Forêts de colonnes ou de corps dépouillés, les «Project Rooms» de la Konschthal présentent les travaux de deux artistes qui cherchent la vérité sous l’écorce.
Toutes les forêts ne sont pas remplies d’arbres. À titre d’exemple, les deux «Project Rooms» perchées tout en haut de la Konschthal se sont transformées, depuis le début de l’été, en d’étranges futaies, tels des labyrinthes aux parois invisibles dans lesquels il est tout de même possible, au gré d’une visite silencieuse, de se perdre en contemplation. Les espaces d’exposition, pourtant marqués par la même architecture brutaliste qui caractérise tout l’intérieur du bâtiment, prennent la fonction d’écrins pour un art contemporain dont les matières, formats et récits sont diamétralement opposés, mais qui se rejoignent sur le commentaire qu’ils font de la verticalité comme signe de force et d’élévation. D’une part avec les colonnes boisées et composites de l’artiste française Julia Cottin, qui banalise l’idée de grandeur en leur donnant une fonctionnalité précise, de l’autre avec les selfies-manifestes de Hsia-Fei Chang, pièces d’une mosaïque horizontale qui traduit la dégradation du corps et de l’esprit.
Cette dernière, taïwanaise de naissance et parisienne d’adoption, présente dans l’espace eschois d’art contemporain l’exposition «Les jeux sont faits. Rien ne va plus», qui regroupe une série d’œuvres mêlant sa vie professionnelle, l’intime et la famille, pour un regard performatif sur la condition féminine et les stéréotypes culturels. Entre 2020 et 2022, l’artiste a été croupière dans un casino de la capitale française; le téléphone étant interdit aux employés à l’intérieur des salles de jeu, elle a immortalisé son quotidien au travail depuis le vestiaire, prenant un selfie avant chaque prise de poste. La performance artistique par le biais du travail? Oui, mais pas que.

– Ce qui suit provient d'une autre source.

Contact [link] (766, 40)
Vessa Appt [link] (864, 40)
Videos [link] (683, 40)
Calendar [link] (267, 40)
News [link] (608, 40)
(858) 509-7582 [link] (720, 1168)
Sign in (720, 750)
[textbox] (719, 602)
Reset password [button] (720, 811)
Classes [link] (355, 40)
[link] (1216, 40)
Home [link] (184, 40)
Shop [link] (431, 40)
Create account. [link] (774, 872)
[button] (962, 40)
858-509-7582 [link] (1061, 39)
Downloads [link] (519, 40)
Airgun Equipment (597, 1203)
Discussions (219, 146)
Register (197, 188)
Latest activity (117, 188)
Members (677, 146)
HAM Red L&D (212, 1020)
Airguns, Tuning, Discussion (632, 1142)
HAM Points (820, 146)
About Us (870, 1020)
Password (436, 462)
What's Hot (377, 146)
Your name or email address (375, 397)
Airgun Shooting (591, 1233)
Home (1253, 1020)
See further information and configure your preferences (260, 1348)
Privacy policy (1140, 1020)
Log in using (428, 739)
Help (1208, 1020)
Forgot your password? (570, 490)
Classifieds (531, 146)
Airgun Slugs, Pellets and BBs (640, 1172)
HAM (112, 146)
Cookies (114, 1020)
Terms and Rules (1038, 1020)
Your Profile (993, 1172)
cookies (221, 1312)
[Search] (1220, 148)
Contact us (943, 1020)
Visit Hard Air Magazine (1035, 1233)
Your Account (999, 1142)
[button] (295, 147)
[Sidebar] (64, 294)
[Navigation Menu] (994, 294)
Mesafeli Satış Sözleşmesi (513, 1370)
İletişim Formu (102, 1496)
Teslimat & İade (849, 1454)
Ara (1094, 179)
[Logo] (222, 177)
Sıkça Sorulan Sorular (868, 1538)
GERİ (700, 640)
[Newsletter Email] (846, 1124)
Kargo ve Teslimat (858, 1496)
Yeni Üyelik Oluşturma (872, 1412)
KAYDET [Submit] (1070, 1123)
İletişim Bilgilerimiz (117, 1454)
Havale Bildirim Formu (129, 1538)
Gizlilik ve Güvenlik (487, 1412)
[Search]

Forcée d’épouser le stéréotype de la femme asiatique jeune, belle et affriolante – comme les romans et les films occidentaux du siècle dernier ont banalisé les clichés ultrasexualisés de la masseuse en lupanar et de la croupière des tripots de Macao –, l’artiste de 50 ans retourne le «je» à son avantage et se dépouille de tous les artifices exigés par son contrat de travail. Non comme on effeuillerait une fleur, mais, à l’inverse, avec une cruauté extrême. La spontanéité de son regard – dont l’œil de son téléphone est l’extension – cache, même dans les moments les plus tendres, une part d’angoisse. Ici, elle pose avec son chat; là, elle montre un instant lecture; plus loin encore, une série en noir et blanc, volée dans une salle de pause, laisse voir ses collègues croupiers profiter d’une pause clope. Des épisodes que l’on croirait mis en scène, qui tranchent avec la réalité dure d’un selfie au réveil, après une nuit de travail éreintante. Dans quelques clichés explicites, Hsia-Fei Chang se réapproprie son corps afin d’en dénoncer l’exploitation, une sorte de geste anarchique contre la désillusion du monde du travail.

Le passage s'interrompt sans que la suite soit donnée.